What is undeniable as we read the contemporaneous replies to Friedman’s article, is that the entire profession was caught off-guard by this topic, and their generally weak replies showed a great lack of critical thinking about this issue. So, Friedman carried the day and still stands mostly unrefuted.

The debate over whether ideas move policy or policy leads to rationalizations of it—so prevalent in the work of our friends Friedman and Stigler—has no finer example than British policy in the nineteenth century—the so-called “Victorian” era, ending with the death—not of Queen Victoria in 1901, but with the end of King Edward’s reign in 1910, and the coming storm of WWI.

Did Adam Smith’s ideas, refined by successors such as David Ricardo and John Stuart Mill, create British laissez-faire doctrine, or did Smith simply record the world as he saw it and, in Stigler’s view—simply tell people what he thought they wanted to hear? Did Smith defeat mercantile doctrine, or was it already well on its way out before he wrote about it? “Friedmans” would argue that it was the former, while “Stiglers” would, of course, credit—in a peculiarly Marxist way—events, technologies, etc., driven by forces mostly outside of human control—created a laissez-faire cocoon of accommodating public policies. I cannot definitively answer this question this morning, but I will try and offer some examples that would seem to buttress Friedman’s case.

Even though Smith’s arguments for free trade had been made decades before—and John Locke’s and David Hume’s well before Smith—it was not until 1846 that the “Corn Laws” were repealed in England. And that repeal had more to do with the political efforts of Richard Cobden and Thomas Bright’s "Anti-Corn Law League" than with Smith, especially in light of Smith’s exemption he afforded to the food supply when it came to whatever preaching he did about implementing laissez-faire.

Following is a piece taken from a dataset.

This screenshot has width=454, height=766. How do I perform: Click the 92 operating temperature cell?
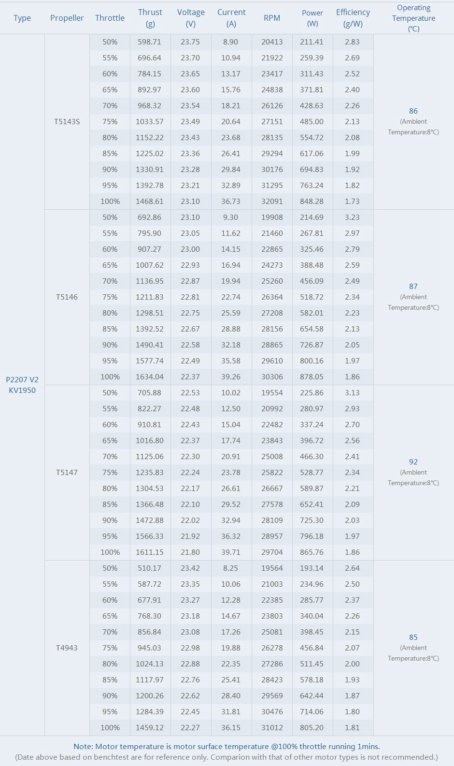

Today, people still look back at the "Anti-Corn Law League" as an organizational-tactical model upon which to base current anti-protectionist initiatives. But in fact, only one prominent classical political economist of that earlier era—David Ricardo—made their repeal a central aspect of his writings. The general appeal of abolition had as much to do with resentment against the land-owning class than it did with theory, although it would be wrong to under-emphasize Ricardo’s efforts in getting these laws repealed, and Britain on her way to almost perfect free-trade policy. He made a difference—he was influential—and his efforts undoubtedly led to a policy change that may well not have occurred anyway.

The repeal of the Corn Laws was but one manifestation of the power of political economy to shape policy in Victorian England. Jeremy Bentham’s “utilitarianism” was all the rage, and public servants found numerous ways to try and implement policies consistent with its principles.

The most influential economists in England during the second half of the 19th century were Nassau Senior, Mill, and Bentham’s last secretary—Sir Edwin Chadwick. Mill and Chadwick especially applied Benthamite views to British policy, and Mill was also a member of Parliament. Senior was a longtime consultant to the government, occupying a prestigious chair in political economy at Oxford University for many years. Against the historical backdrop that represents Britain’s closest adherence to laissez-faire, political economists appeared to drive policy decisions.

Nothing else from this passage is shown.